We then cut to Vito Jr. being teased with homophobic slurs in the school showers. His mix of fuck-you indifference, goth affectation, and doughy sensitivity reads as way too sensitive for the macho zoo of high school. With his already innate alienation inflamed by his dad’s being killed not for what he did, but for who he was, and the continued defamation of his dad’s memory by the same thugs who rooted for his demise, he responds by facing his tormentors, squeezing out a deposit, and mashing it beneath his bare foot. It’s social terrorism—a visual and olfactory assault that clears the room. It could only have been committed by a human being who cannot understand, much less articulate, the source of his unhappiness, but who has decided that if he cannot master or destroy his environment, he’ll deface it.
It’s the act of a young man who hates himself and everyone else so much that he just wants out, and doesn’t particularly care how. Of course, the kid didn’t anticipate getting rousted from his bed in the middle of the night by Idaho youth-camp goons—a
scene that ranks as one of the most disturbing in the entire series, despite its absence of bloodshed, for the way that it syncs up with the previous episode’s account of how Tony’s dad Johnny Boy ordered Tony to perform his first hit back in 1982. In both instances—Johnny Boy forcing his son into a venal, violent lifestyle he might have transcended if left alone, and Vito Jr. being hauled off (on his mother’s orders, and Tony’s suggestion) to a brainwashing camp designed to force him to be the kind of person everyone around him would prefer—we’re seeing a potentially free and unique soul brutalized by life and then reprogrammed into adopting, and potentially exemplifying, the mentality of his tormentors. (Marie Spatafore suggested a similar course of action a few episodes back, advising her gay husband to consider conversion therapy.)
After the shower outrage, we see Tony react to news of Vito Jr.’s action by deciding to pay the boy’s mother, Marie, the $100,000 in relocation money she begged for in the episode’s opening scene—money he failed to convince newly installed New York Mob boss Phil Leotardo that he should pay, because he’s related to Marie and responsible for her husband’s murder.

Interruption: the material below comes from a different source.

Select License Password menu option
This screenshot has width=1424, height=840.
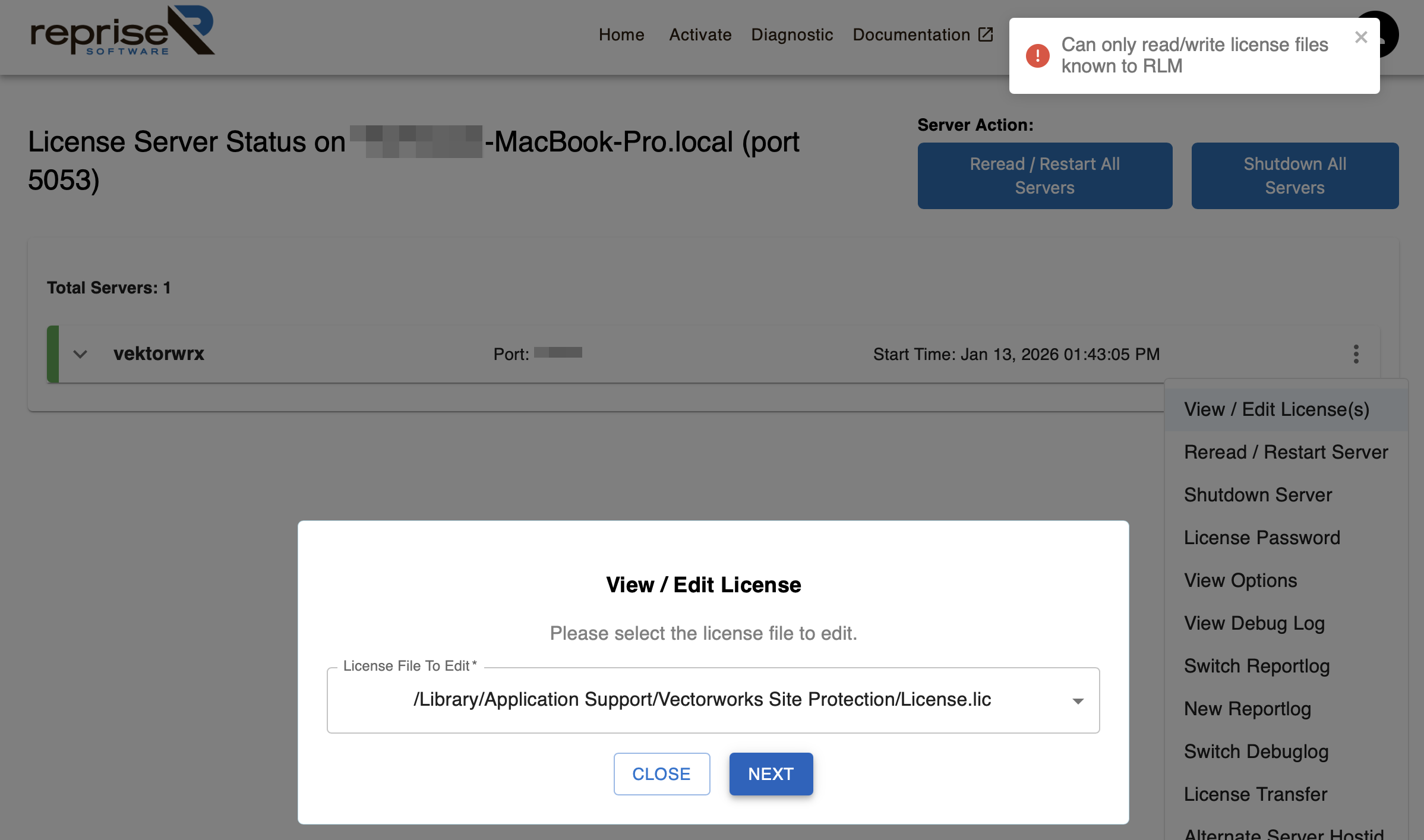[x=1262, y=538]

Tony somehow assembles the money, then gambles it away—an act that destabilizes his home and professional lives. In both Vito Jr. and Tony stories, men liquidate assets, so to speak, to rebel against a life that’s suffocating them, a life that forces them to embody lies. Tony is more self-aware, intelligent, and empathetic than almost anyone around him, including his wife and children, but favors his sadistic and violent streak, for survival’s sake. Vito Jr. is rebelling, in his halting and inept way, against the macho straight mentality that contributed to his father’s “disappearance,” and the various institutions, from organized crime to the schools, that blandly continue its work.